Three studies systematically compared FBC and Pap results with colposcopy and biopsy. One12,35 involved women referred to a colposcopy clinic because of a previous abnormal test result; Pap and FBC Pap test results were obtained, and colposcopic examinations were done on all women referred. A second16,23,55 studied 782 patients referred for colposcopy after an abnormal Pap test result; colposcopy was performed, and biopsies were taken from 445 of these patients. In the third study40 A total of 8636 randomly selected Costa Rican women were each screened with Pap, FBC, and cervicography. All women with a suspicious physical examination for cancer or with any abnormality on any of the 3 tests were referred for colposcopy, along with a random sample of 150 women with no abnormalities.

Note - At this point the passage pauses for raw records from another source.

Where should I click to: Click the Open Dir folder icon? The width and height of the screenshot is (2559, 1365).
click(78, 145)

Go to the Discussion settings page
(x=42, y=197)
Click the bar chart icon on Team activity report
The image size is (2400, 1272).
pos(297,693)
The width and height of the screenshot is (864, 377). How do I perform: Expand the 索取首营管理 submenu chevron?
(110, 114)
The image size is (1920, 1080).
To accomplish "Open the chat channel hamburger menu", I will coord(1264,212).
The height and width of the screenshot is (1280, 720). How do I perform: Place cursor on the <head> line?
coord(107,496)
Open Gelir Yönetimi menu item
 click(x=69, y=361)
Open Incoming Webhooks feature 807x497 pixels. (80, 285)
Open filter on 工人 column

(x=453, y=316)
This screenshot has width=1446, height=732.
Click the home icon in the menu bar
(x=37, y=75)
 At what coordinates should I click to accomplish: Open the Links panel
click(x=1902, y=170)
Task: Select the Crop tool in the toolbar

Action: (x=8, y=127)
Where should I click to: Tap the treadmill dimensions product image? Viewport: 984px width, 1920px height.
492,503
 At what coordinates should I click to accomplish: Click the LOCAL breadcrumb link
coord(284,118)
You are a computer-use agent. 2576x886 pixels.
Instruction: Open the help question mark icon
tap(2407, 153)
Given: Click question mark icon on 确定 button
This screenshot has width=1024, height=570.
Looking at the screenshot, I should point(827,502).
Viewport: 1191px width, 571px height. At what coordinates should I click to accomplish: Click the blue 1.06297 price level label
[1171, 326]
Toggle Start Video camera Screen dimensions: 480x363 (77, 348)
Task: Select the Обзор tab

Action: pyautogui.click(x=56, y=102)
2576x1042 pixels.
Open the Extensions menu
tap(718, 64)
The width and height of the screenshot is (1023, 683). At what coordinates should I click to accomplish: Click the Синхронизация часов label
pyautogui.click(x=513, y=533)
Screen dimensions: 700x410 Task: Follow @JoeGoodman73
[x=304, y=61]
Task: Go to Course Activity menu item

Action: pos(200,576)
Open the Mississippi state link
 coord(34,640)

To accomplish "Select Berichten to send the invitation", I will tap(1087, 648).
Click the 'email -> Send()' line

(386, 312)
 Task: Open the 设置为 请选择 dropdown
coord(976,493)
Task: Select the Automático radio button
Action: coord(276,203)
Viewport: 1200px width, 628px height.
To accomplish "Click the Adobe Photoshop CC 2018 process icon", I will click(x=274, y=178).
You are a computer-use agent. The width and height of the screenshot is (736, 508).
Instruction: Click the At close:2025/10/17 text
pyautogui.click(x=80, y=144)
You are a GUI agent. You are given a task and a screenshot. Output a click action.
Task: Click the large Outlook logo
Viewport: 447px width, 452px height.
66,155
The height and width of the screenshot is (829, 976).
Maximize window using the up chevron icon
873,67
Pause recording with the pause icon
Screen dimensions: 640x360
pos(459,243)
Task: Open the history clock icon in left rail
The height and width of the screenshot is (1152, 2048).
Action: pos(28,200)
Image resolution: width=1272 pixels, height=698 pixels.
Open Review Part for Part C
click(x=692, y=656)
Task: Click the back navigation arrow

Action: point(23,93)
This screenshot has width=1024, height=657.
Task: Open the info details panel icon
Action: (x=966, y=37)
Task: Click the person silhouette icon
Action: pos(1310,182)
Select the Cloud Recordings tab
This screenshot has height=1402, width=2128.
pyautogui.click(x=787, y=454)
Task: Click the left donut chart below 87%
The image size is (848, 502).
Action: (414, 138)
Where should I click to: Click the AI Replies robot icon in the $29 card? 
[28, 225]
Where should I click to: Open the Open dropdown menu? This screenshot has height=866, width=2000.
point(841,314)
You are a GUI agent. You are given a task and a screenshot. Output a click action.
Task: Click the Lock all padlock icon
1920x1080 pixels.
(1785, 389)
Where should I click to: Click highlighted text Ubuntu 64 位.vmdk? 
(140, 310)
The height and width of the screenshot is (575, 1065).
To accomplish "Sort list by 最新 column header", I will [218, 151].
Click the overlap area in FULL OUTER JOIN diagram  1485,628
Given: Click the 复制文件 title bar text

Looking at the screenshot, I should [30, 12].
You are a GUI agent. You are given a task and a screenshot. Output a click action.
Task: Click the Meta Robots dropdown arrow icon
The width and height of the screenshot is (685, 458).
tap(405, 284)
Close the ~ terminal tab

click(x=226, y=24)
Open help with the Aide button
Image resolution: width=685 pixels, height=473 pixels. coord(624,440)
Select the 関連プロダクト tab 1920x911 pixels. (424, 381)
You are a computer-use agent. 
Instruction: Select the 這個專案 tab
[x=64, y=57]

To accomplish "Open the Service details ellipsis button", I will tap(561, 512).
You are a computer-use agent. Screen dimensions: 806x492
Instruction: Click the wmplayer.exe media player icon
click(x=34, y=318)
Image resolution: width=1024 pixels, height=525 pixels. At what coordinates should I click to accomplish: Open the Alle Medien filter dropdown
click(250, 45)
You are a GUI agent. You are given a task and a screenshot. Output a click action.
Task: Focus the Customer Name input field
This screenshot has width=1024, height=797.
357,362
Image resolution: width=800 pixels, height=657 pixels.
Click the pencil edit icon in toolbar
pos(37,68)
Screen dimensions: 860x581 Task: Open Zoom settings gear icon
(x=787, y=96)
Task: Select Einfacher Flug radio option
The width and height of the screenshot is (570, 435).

The remaining 2 studies27,50 used consensus between independent reviewers of the Pap and FBC test results as the reference standard, with biopsy for at least 50% of the women with significant abnormalities on either or both tests. In the first study50 a total of 2778 split samples were obtained and evaluated in both Germany and the United States. In Germany, masked slides were reviewed by cytotechnologists, and pathologists reviewed all abnormal and discrepant slides. Masked review was repeated in the United States, and senior cytotechnologists and cytopathologists rescreened abnormal slides. The cases were then unmasked, and discrepant cases were reviewed. A subset of histologic data (1235 samples) was analyzed, and a final reference diagnosis was made. In the second study27 2009 sample pairs from a multicenter trial were evaluated blindly by 2 cytotechnologists, with all abnormal and 10% of normal slides reviewed by 1 of 6 pathologists. All sample pairs containing an abnormal result were then sent for a second masked opinion by cytotechnologists and pathologists. Consensus data were summarized and reported.